-- START OF EXTRACTED MATERIAL --

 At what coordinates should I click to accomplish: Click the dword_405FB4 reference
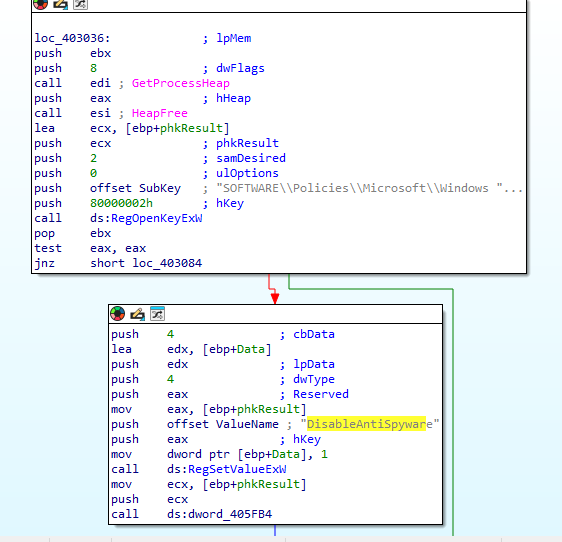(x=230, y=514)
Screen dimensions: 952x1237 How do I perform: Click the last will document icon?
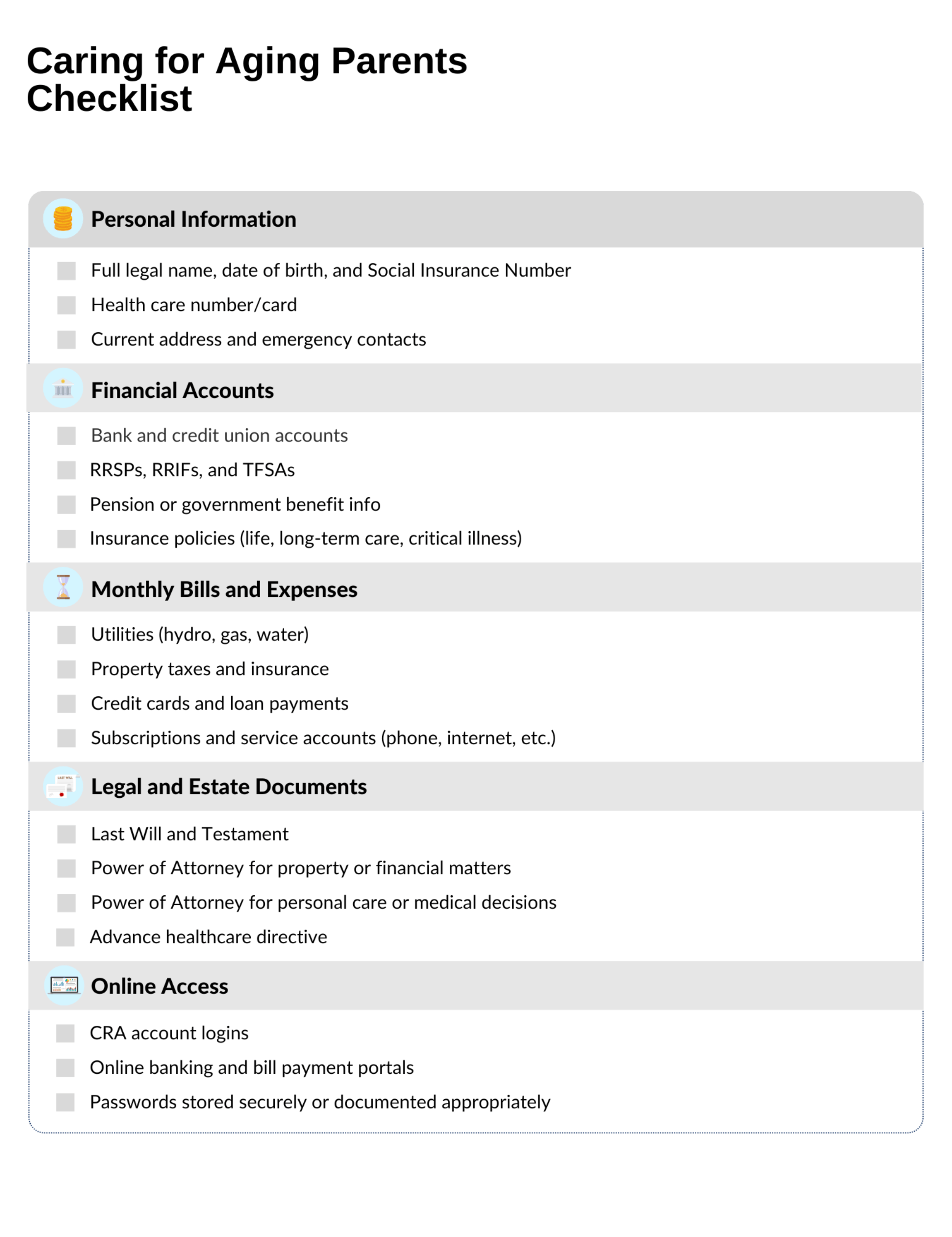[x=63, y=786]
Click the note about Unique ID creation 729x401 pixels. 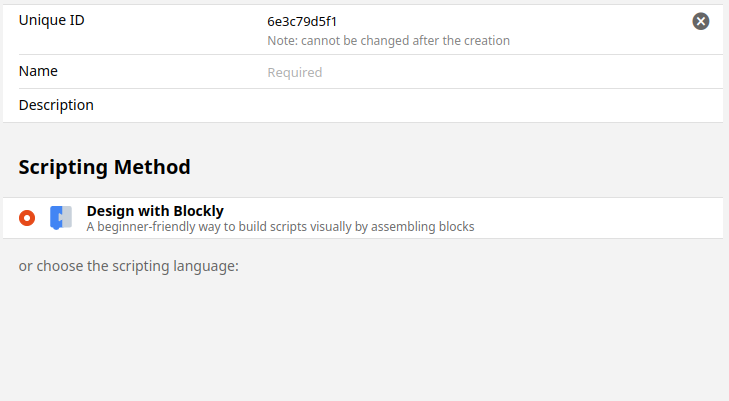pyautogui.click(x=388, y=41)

-- END OF EXTRACTED MATERIAL --

• [EXERCISE REQUIREMENTS] Update everything from the beginning of the data down to the line containing "[x=63, y=786]" by replacing "document" with "file" and keeping all else unchanged. Omit the pictures from your answer.

• [EXERCISE ANSWER]
 At what coordinates should I click to accomplish: Click the dword_405FB4 reference
(x=230, y=514)
Screen dimensions: 952x1237 How do I perform: Click the last will file icon?
[x=63, y=786]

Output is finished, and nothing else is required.